Mani Pulite è finita, ma tangentopoli è ancora qui
Sono ormai passati 25 anni da una delle stagioni più travagliate della storia recente italiana, uno scandalo di corruzione di proporzioni enormi che ha letteralmente spazzato via la Prima Repubblica passando agli onori della cronaca sotto il nome di «Tangentopoli».
Sono le 17 del 17 febbraio 1992 quando al primo piano del Pio Albergo Trivulzio di Milano, irrompe nell’ufficio del socialista Mario Chiesa il capitano dei carabinieri Roberto Zuliani, coordinato dal procuratore Antonio Di Pietro. Chiesa viene colto in flagranza di reato mentre riceve dall’imprenditore Luca Magni 7 milioni di lire in cambio del 10% degli appalti ricevuti, ma non sarà un episodio isolato relegato negli ambienti della borghesia milanese. Evidenzierà infatti un vero e proprio sistema, un virus capace di infettare tutti i maggiori partiti dell’epoca insieme ad una moltitudine di imprenditori collusi con questo modus operandi.
Ma cosa rimane esattamente un quarto di secolo dopo l’inchiesta di Mani Pulite? I numeri ci dicono che su circa 5000 persone finite sotto accusa ben 1233 hanno ricevuto una condanna, mentre circa 800 le assoluzioni, 223 le prescrizioni e 253 le estinzioni del reato. Cifre importanti che sottolineano la prontezza della magistratura nel raccogliere e assemblare i pezzi di un puzzle intricato e ricco di colpi di scena. A rendere il quadro ancora più avvincente e «poliziesco» ci pensano le telecamere delle maggiori emittenti televisive e dei tg nazionali che immortalano ogni operazione nei minimi particolari. E, ironia della sorte, sarà proprio Fininvest del noto imprenditore Berlusconi a condurre una campagna mediatica contro l’establishment corrotto di quegli anni, quasi ad aprire la strada al ventennio berlusconiano sull’onda dell’antipolitica imperante salvo poi additare i magistrati come «toghe rosse» e «giustizialisti» una volta arrivato al potere.

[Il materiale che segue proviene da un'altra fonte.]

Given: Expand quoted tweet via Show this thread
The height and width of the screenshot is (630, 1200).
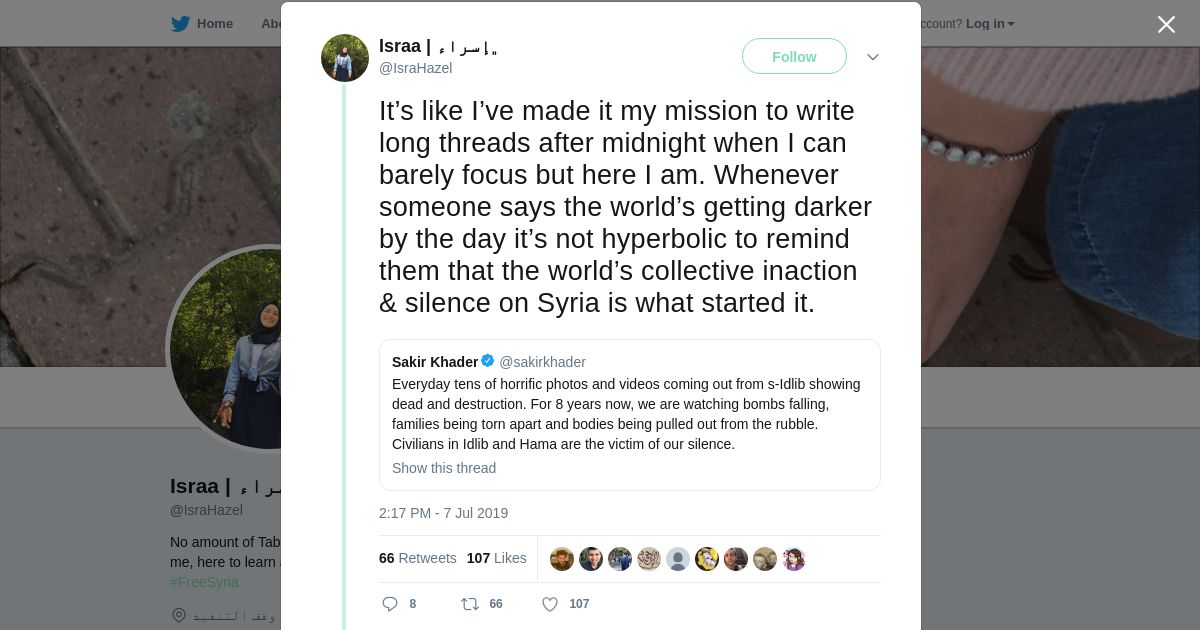Looking at the screenshot, I should (x=444, y=468).
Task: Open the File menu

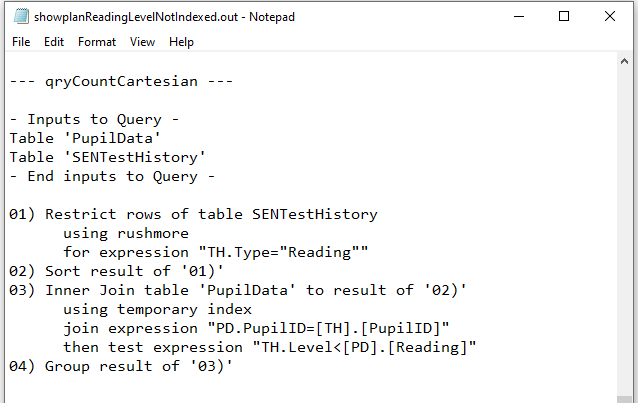Action: 21,42
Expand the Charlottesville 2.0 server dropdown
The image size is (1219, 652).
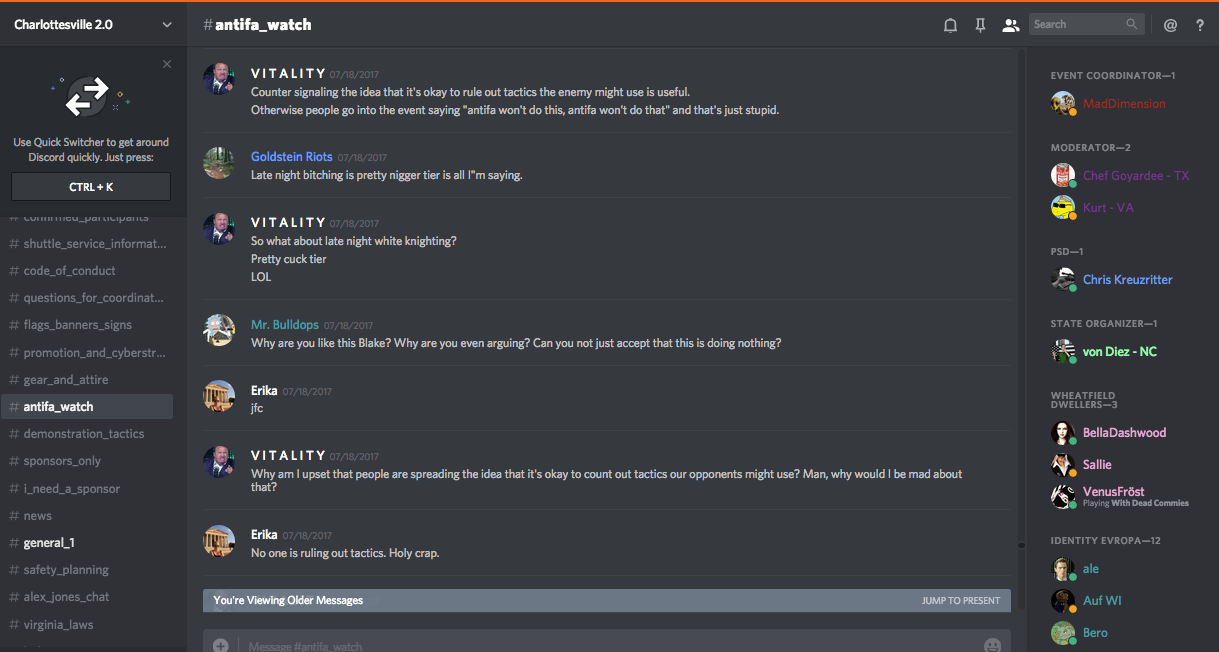[167, 25]
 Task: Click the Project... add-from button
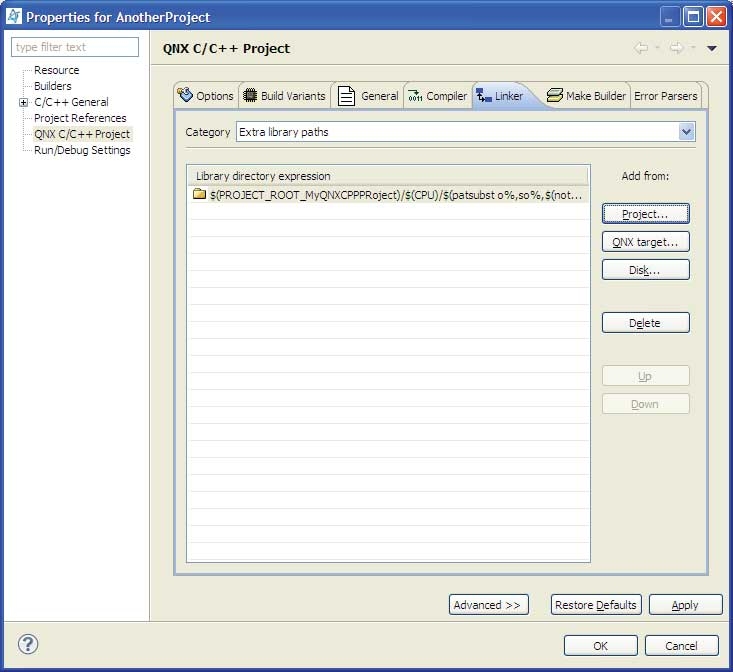(645, 214)
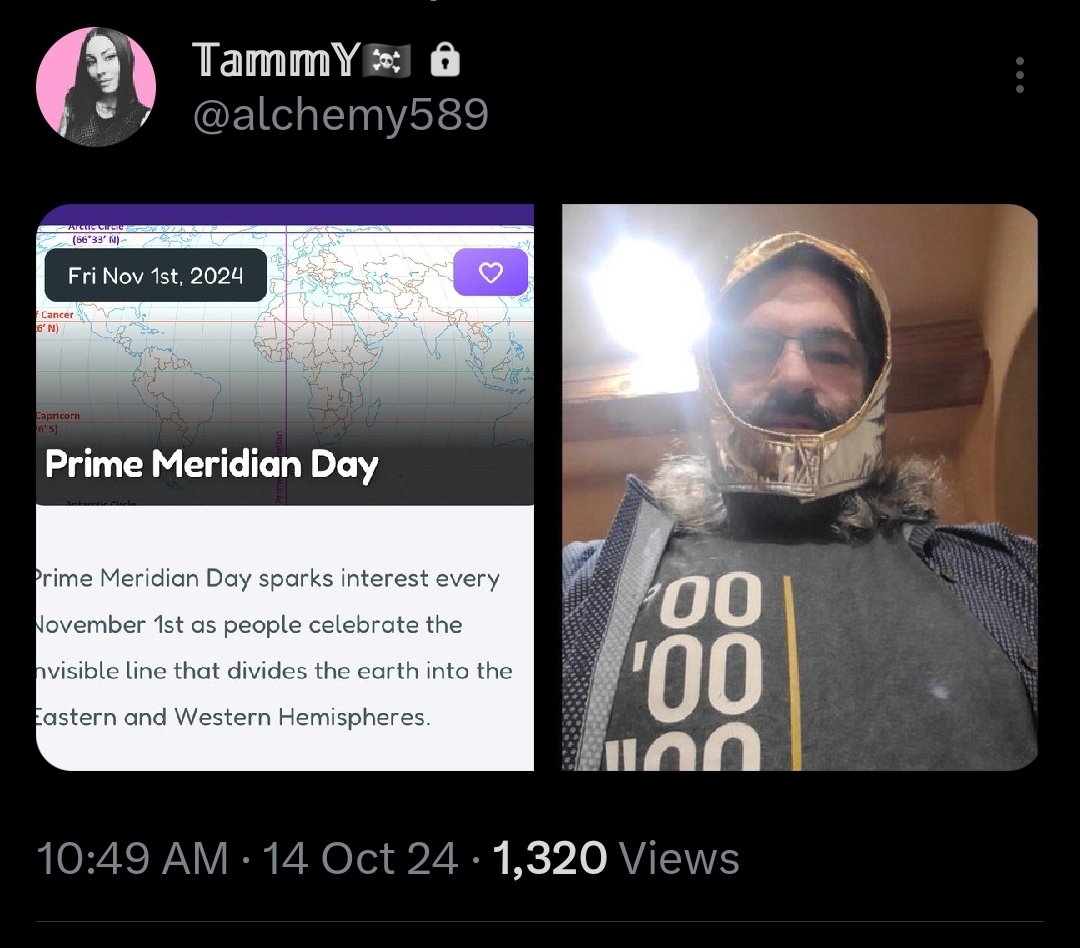Select the Prime Meridian Day title
Viewport: 1080px width, 948px height.
point(211,465)
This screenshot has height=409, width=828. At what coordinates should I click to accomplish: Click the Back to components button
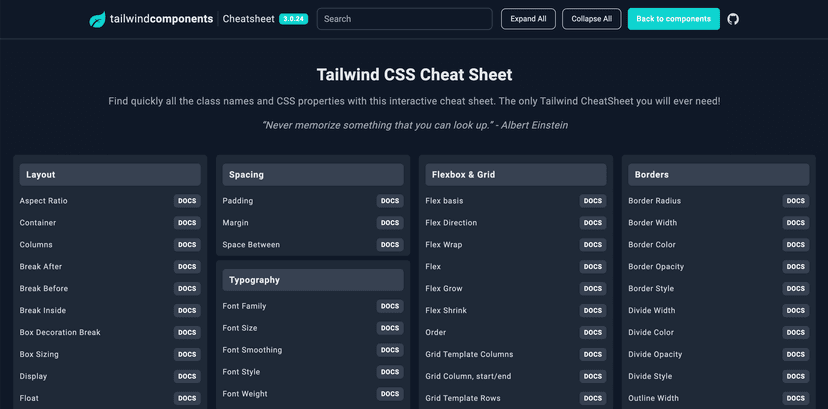click(673, 19)
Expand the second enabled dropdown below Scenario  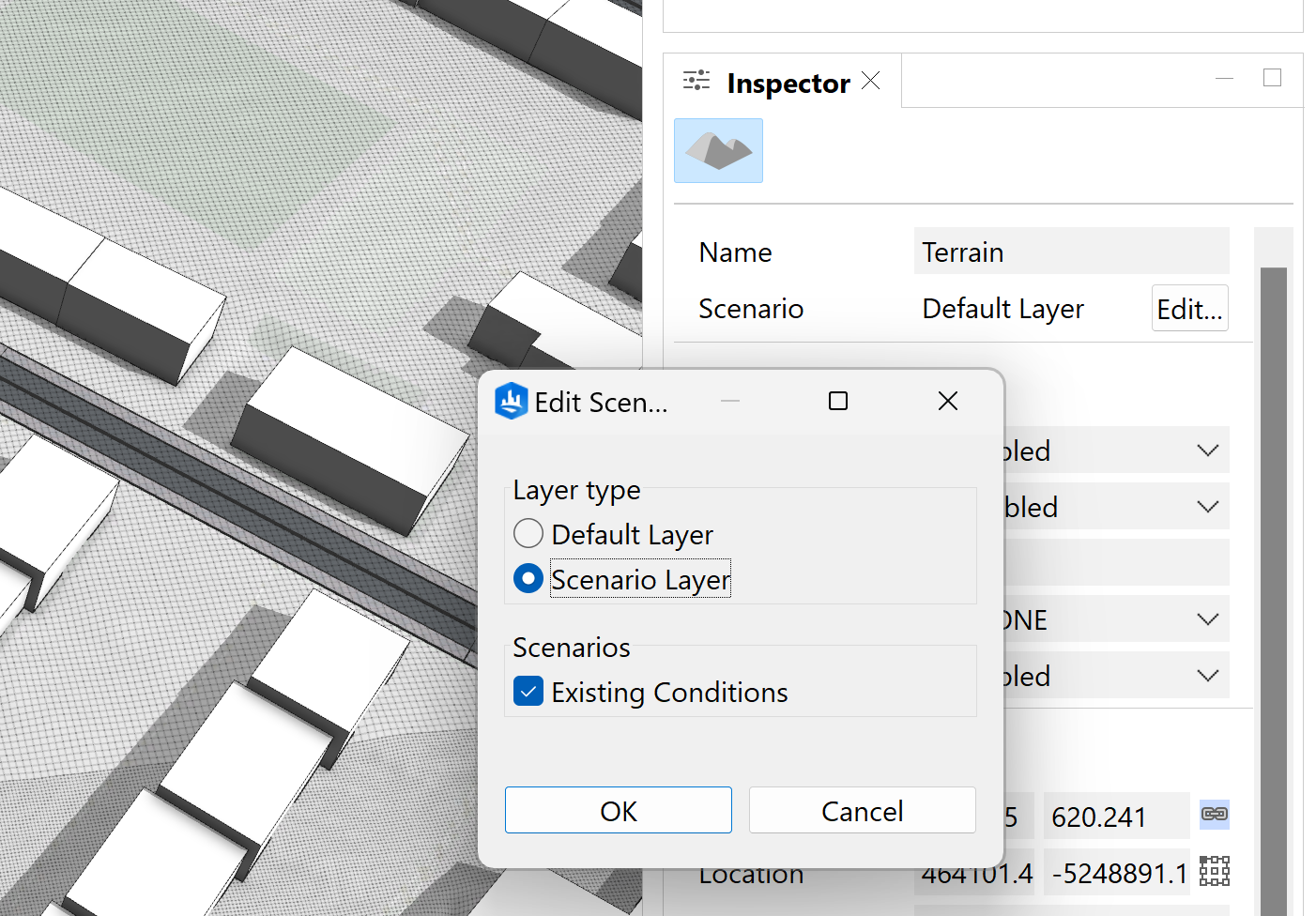[1208, 506]
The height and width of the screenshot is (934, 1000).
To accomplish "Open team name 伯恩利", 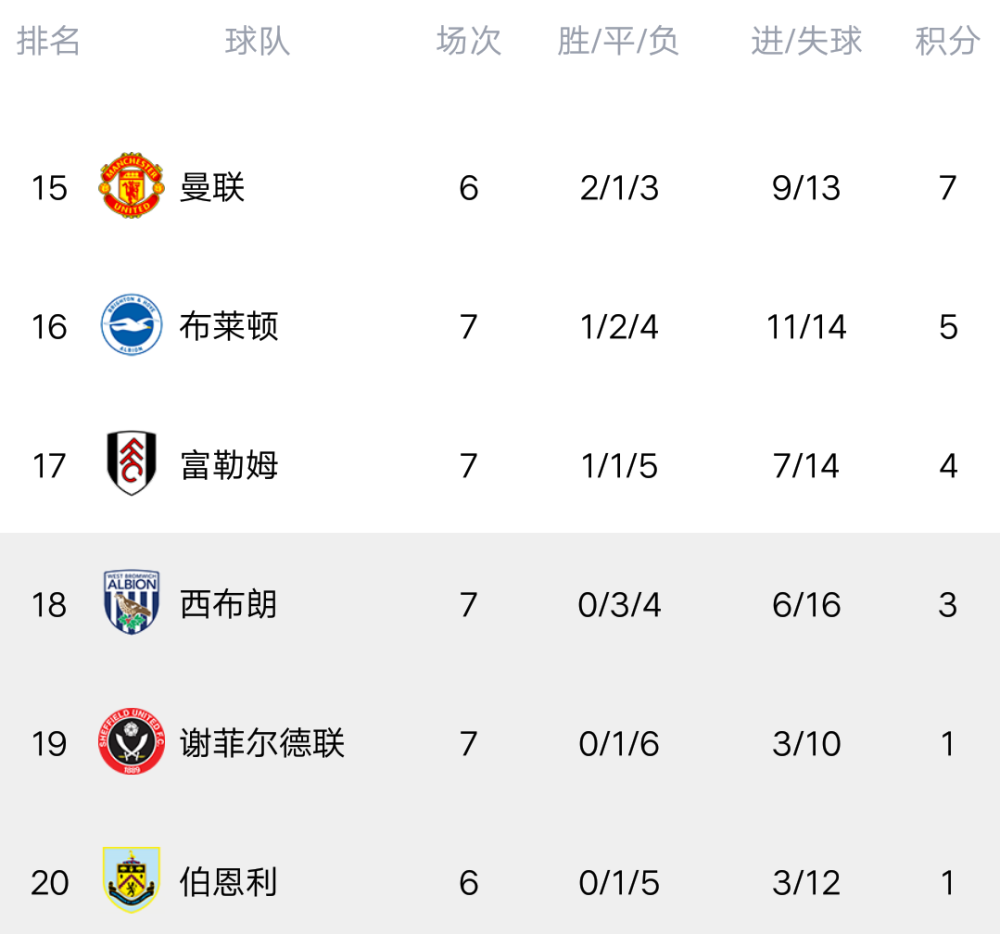I will tap(229, 882).
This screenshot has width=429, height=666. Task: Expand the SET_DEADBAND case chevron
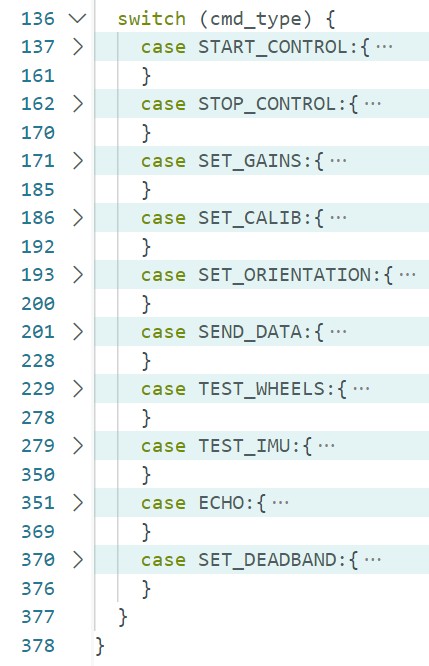pos(78,559)
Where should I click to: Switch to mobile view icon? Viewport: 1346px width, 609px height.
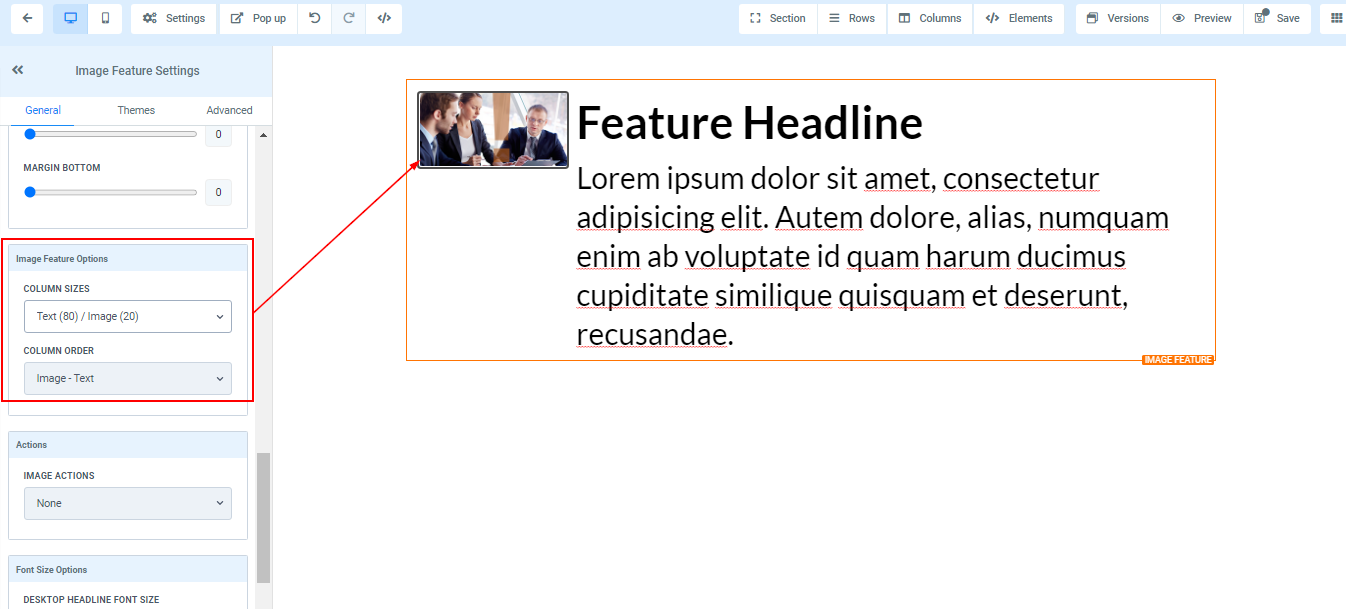tap(105, 18)
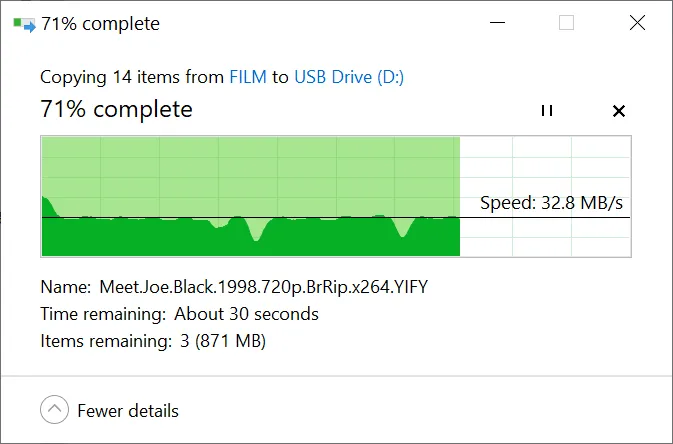Click the large 71% complete heading
The width and height of the screenshot is (673, 444).
tap(116, 109)
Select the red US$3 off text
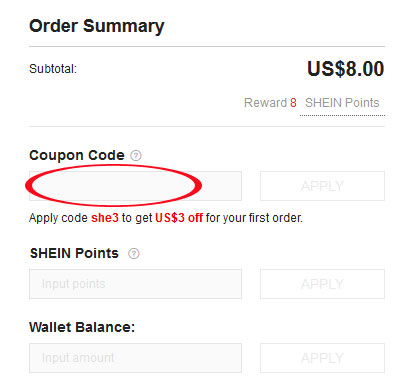Image resolution: width=404 pixels, height=388 pixels. pos(179,218)
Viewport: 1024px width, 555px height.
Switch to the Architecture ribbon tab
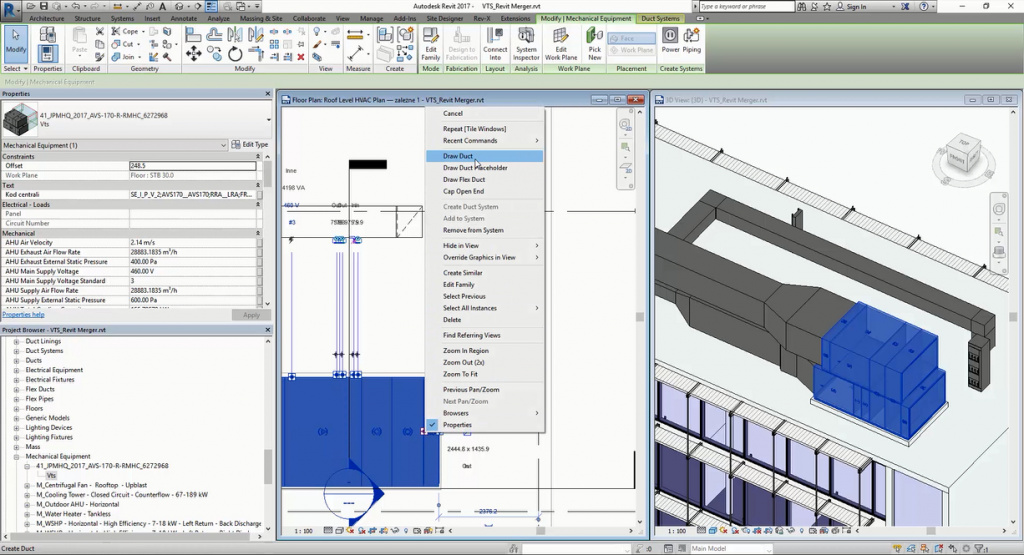click(49, 18)
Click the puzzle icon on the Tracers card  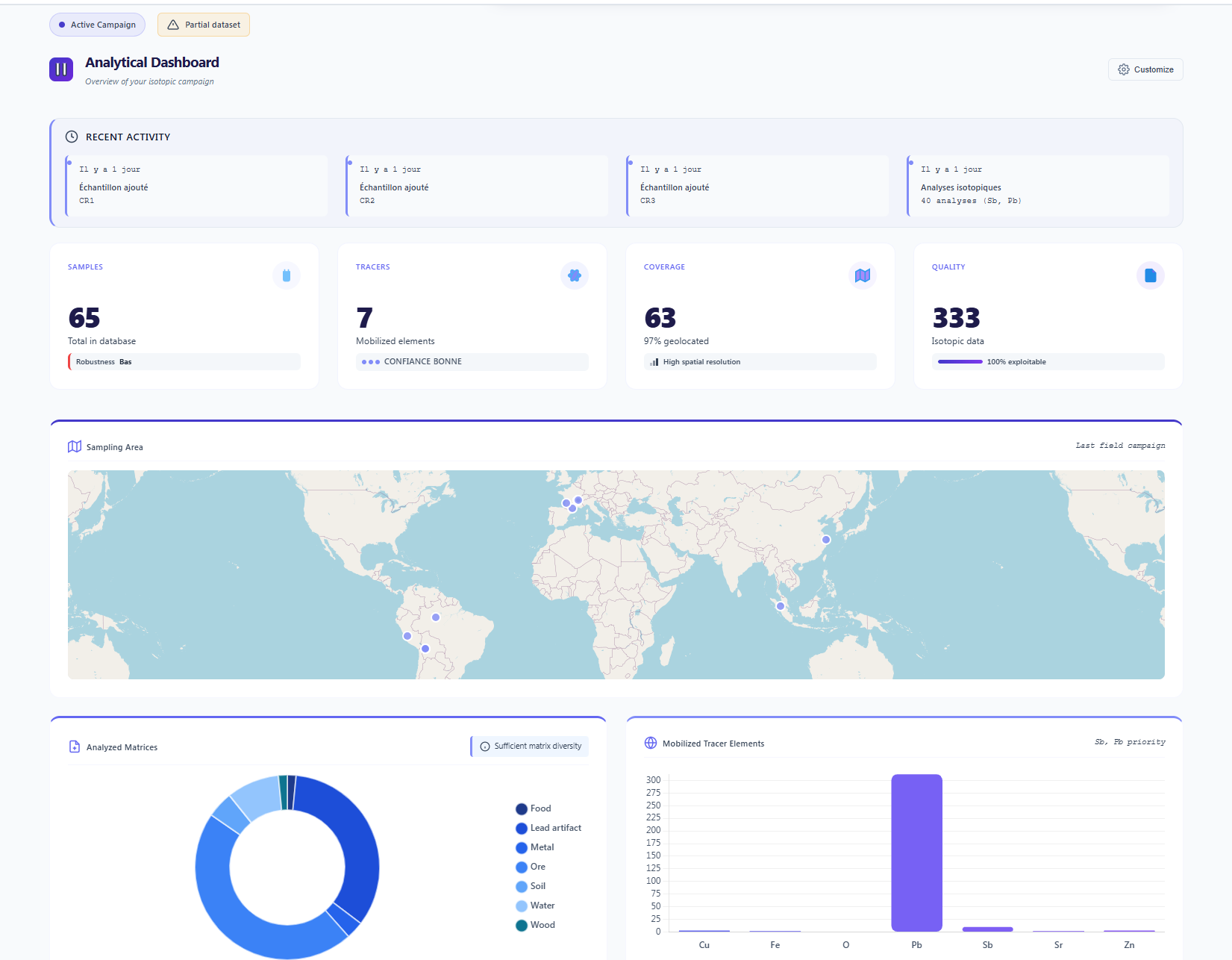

Per la prima volta i media tradizionali, sono tutti unanimemente schierati contro il potere. Non a caso il processo Enimont, la tangente da 150 miliardi di lire in cui chi fu imputato l’imprenditore Sergio Cusani che tirò in ballo i segretari del pentapartito (da Arnaldo Forlani Dc, a Bettino Craxi Psi, passando per Renato Altissimo Pli, Giorgio la Malfa Pri e Carlo Vizzini Psdi) ottiene il record di ascolti su Rai tre nel programma Un giorno in pretura rendendo il clima ancor più sensazionalistico arrivando quasi a osannare le figure del trio inquisitore Di Pietro, Davigo e Colombo.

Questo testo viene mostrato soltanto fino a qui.